[What to do] Please set down exactly the lines from the one containing "Where should I click to: Click checkmark" through the last line of the records below, both included, with no pictures.

Collected data:
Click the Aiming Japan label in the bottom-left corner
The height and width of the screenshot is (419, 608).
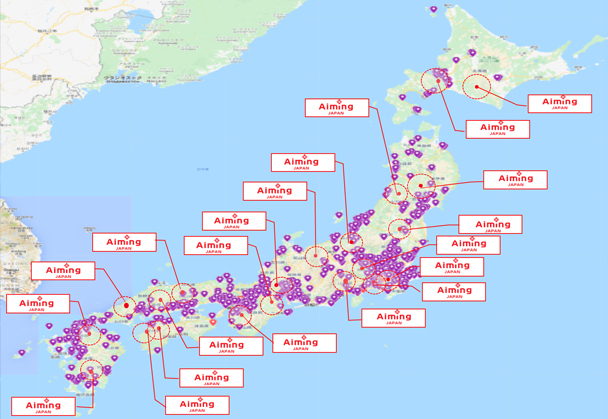(x=43, y=407)
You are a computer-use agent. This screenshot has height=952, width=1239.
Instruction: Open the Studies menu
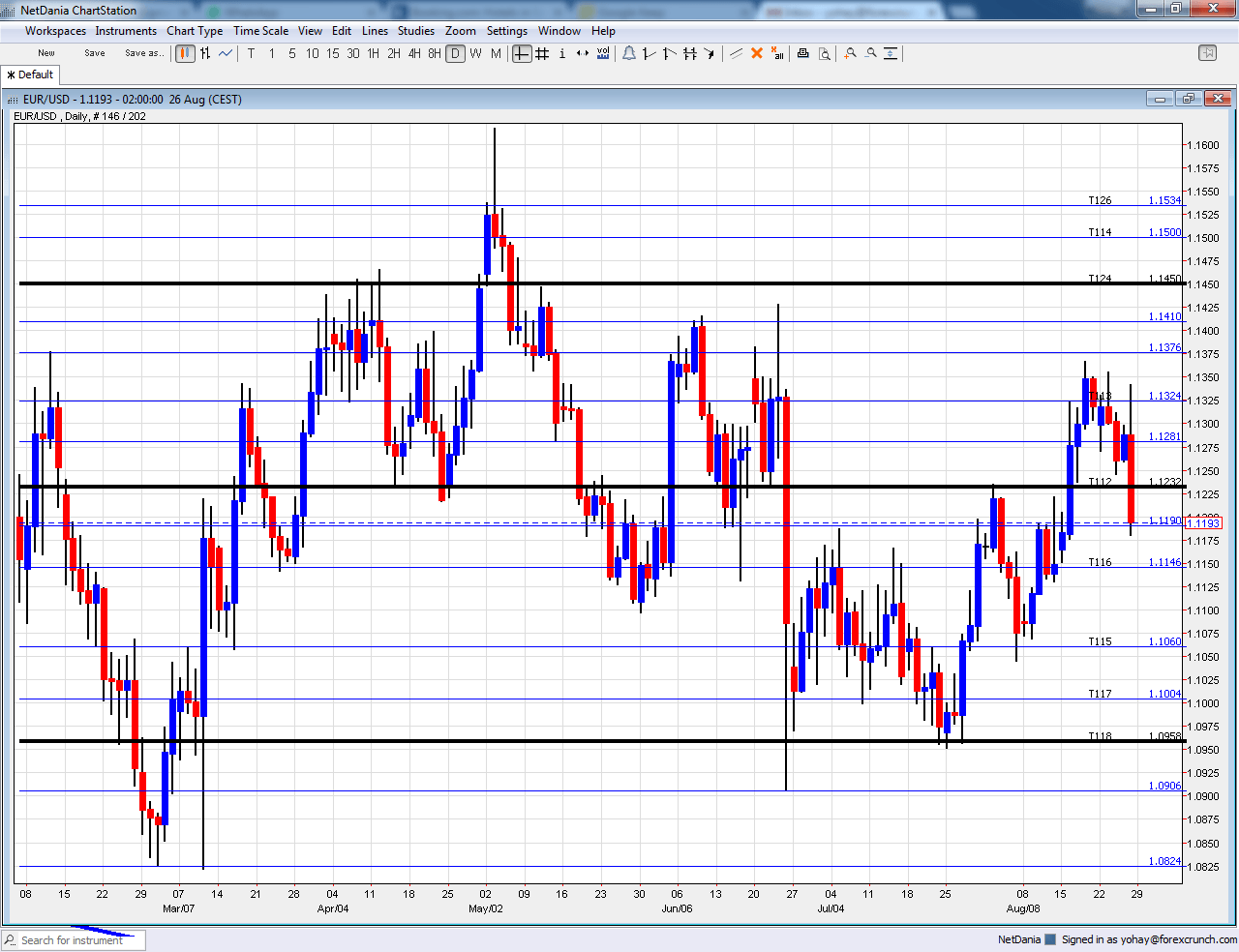[416, 30]
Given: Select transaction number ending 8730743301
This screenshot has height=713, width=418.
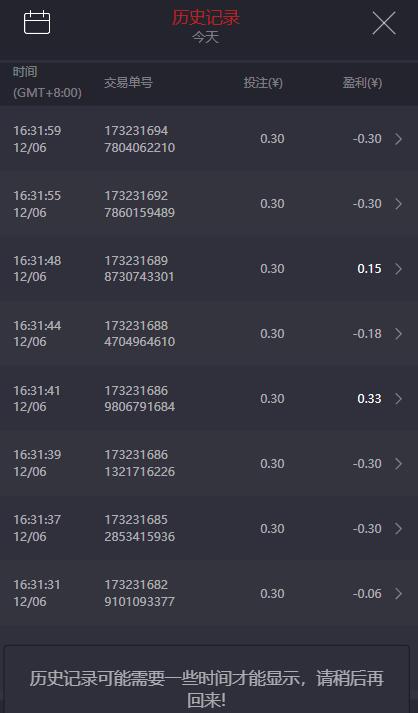Looking at the screenshot, I should [139, 269].
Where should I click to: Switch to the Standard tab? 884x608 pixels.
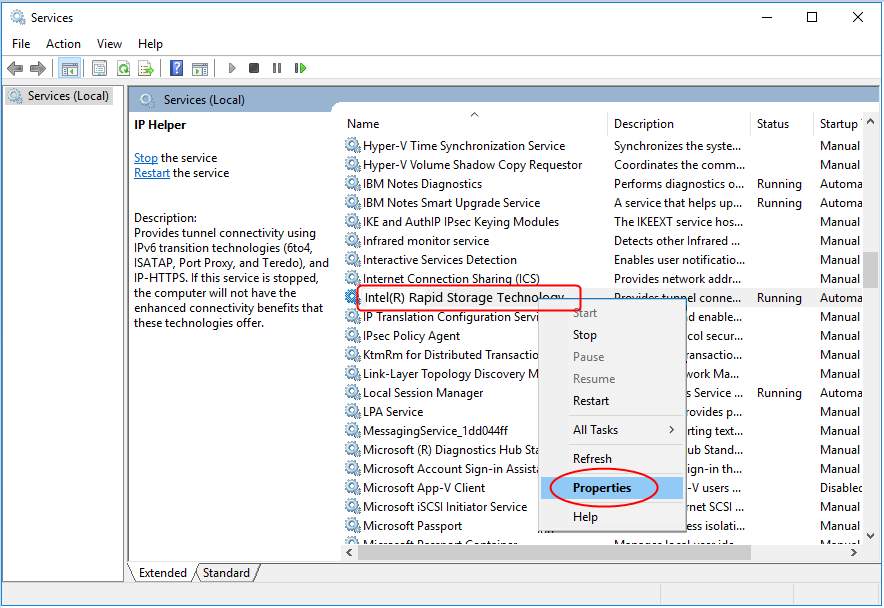coord(226,573)
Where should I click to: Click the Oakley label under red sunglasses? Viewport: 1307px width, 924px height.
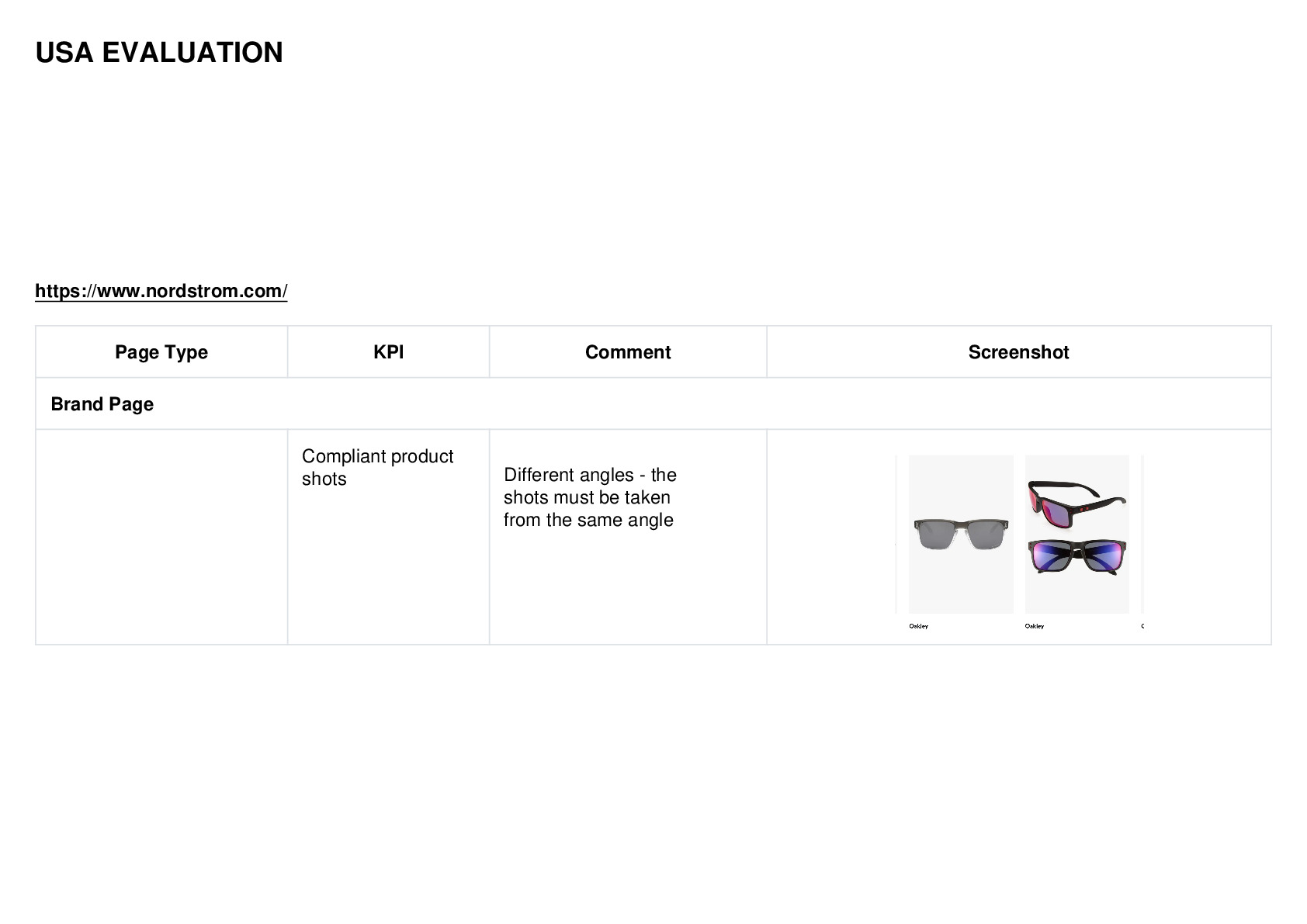pos(1034,626)
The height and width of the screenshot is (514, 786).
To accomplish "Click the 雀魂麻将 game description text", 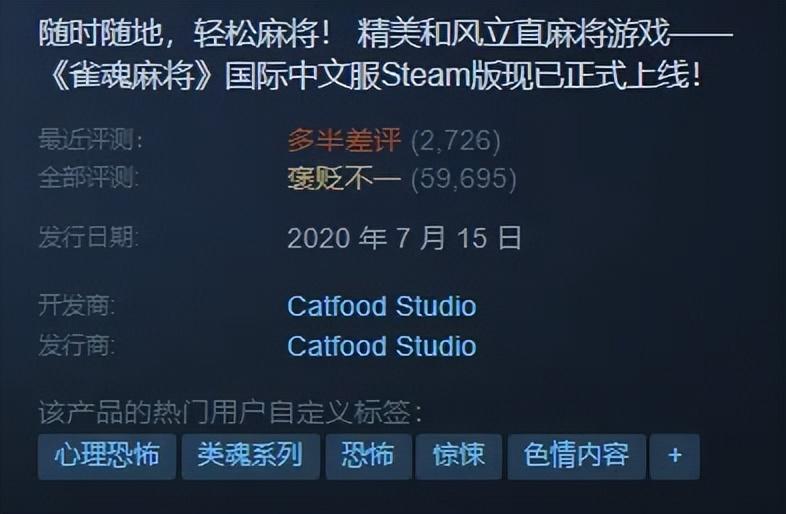I will [x=386, y=56].
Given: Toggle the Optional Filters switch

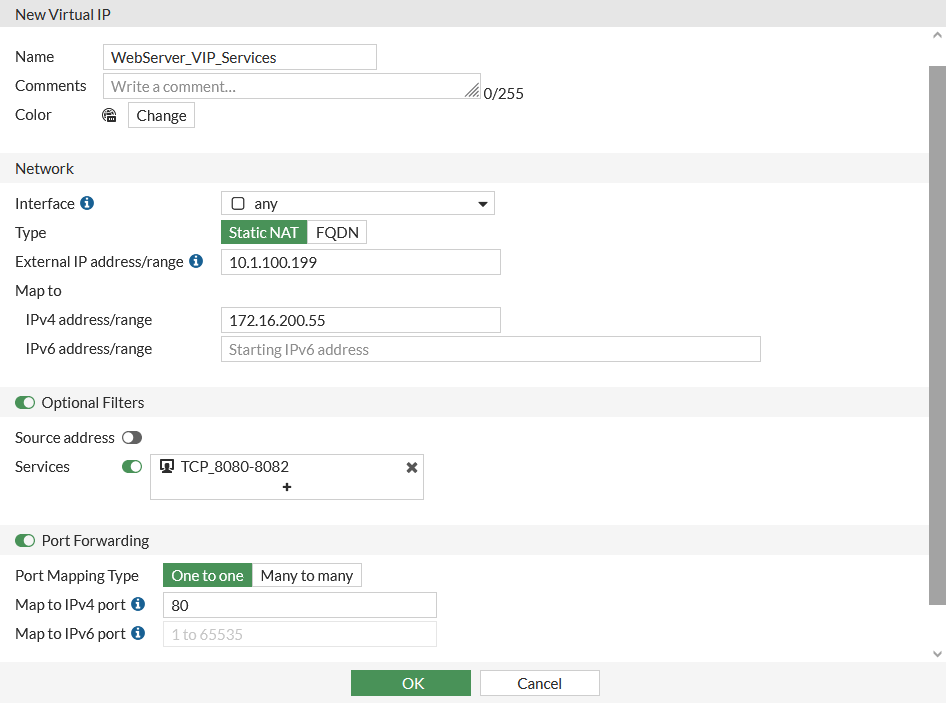Looking at the screenshot, I should point(25,402).
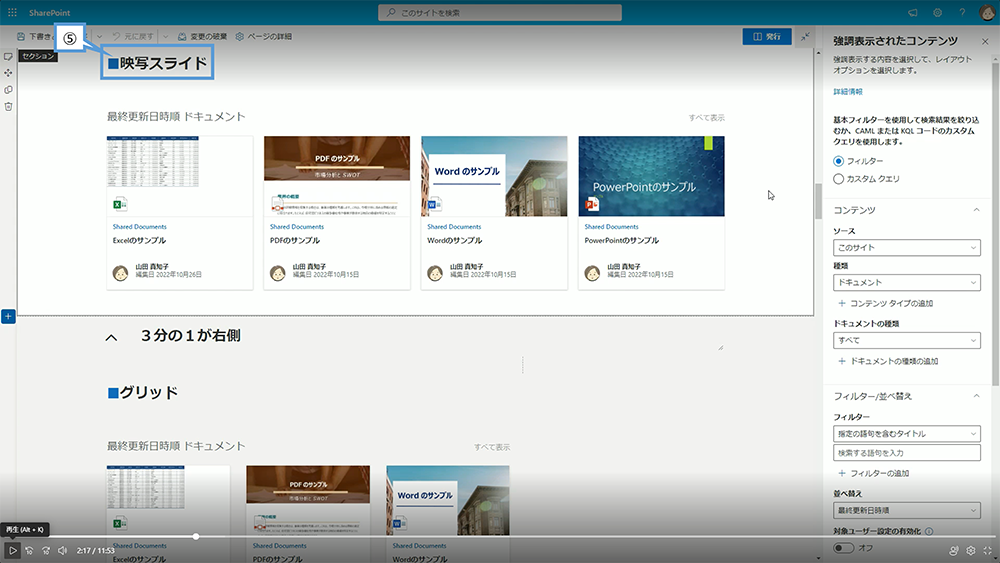Play the video

click(12, 550)
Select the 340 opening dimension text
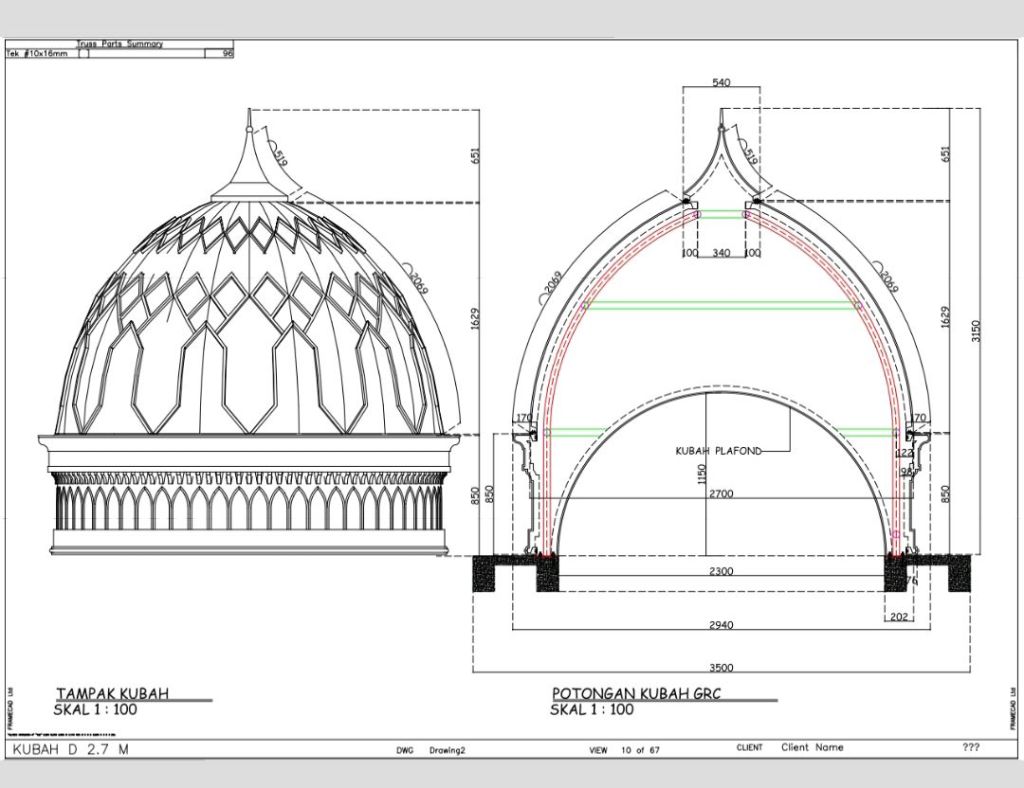The width and height of the screenshot is (1024, 788). pos(720,253)
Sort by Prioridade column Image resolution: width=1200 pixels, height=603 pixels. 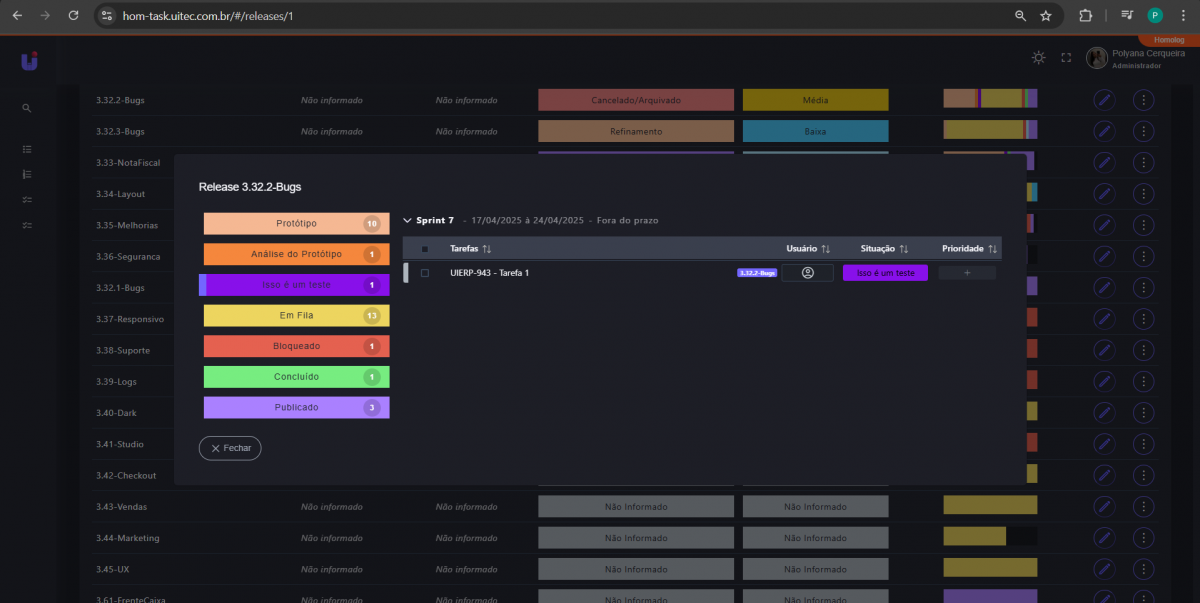992,249
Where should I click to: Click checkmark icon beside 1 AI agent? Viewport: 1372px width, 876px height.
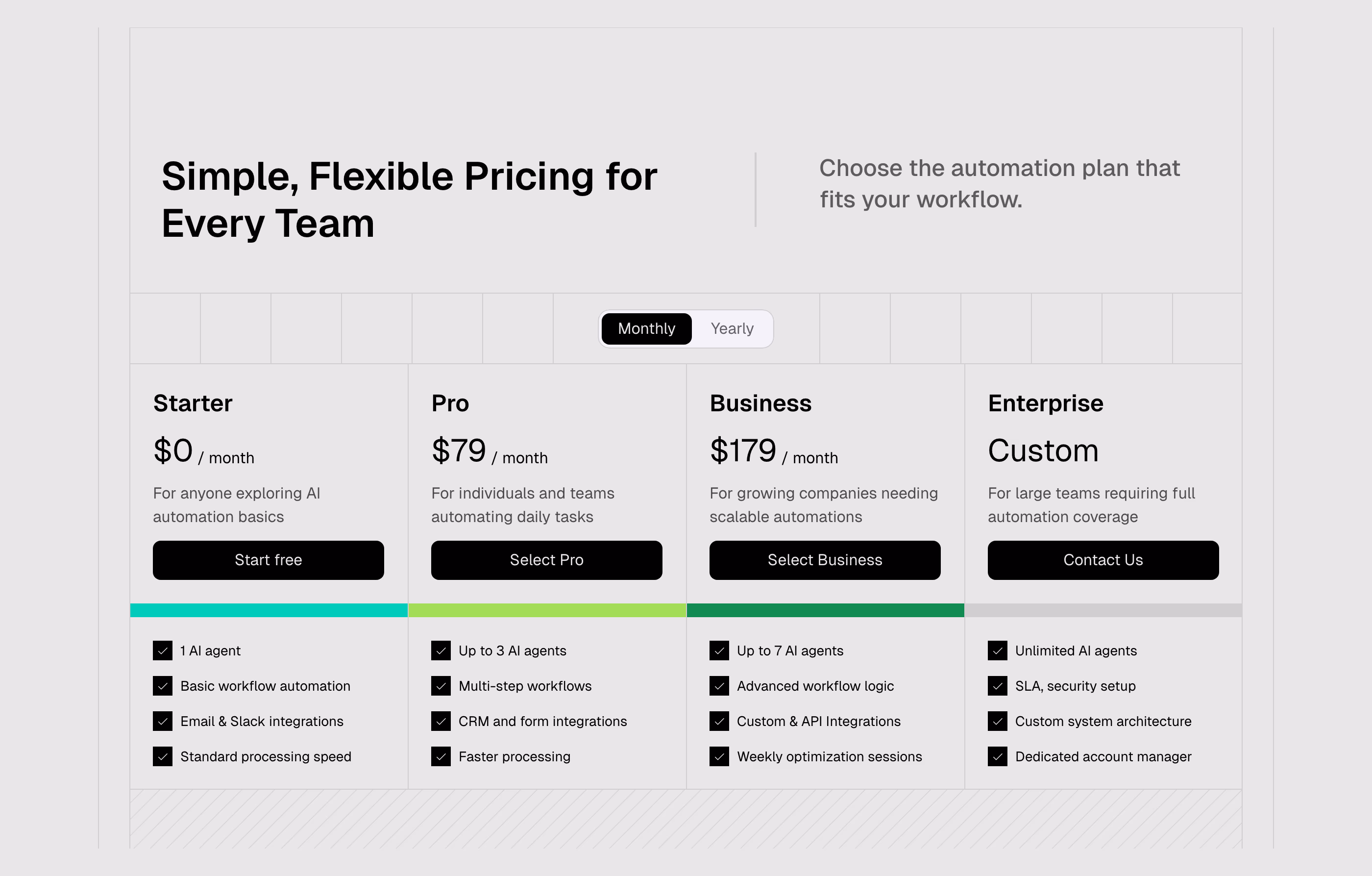[x=162, y=651]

[Response below]
Where should I click to: Click checkmark icon beside 1 AI agent? Viewport: 1372px width, 876px height.
[x=162, y=651]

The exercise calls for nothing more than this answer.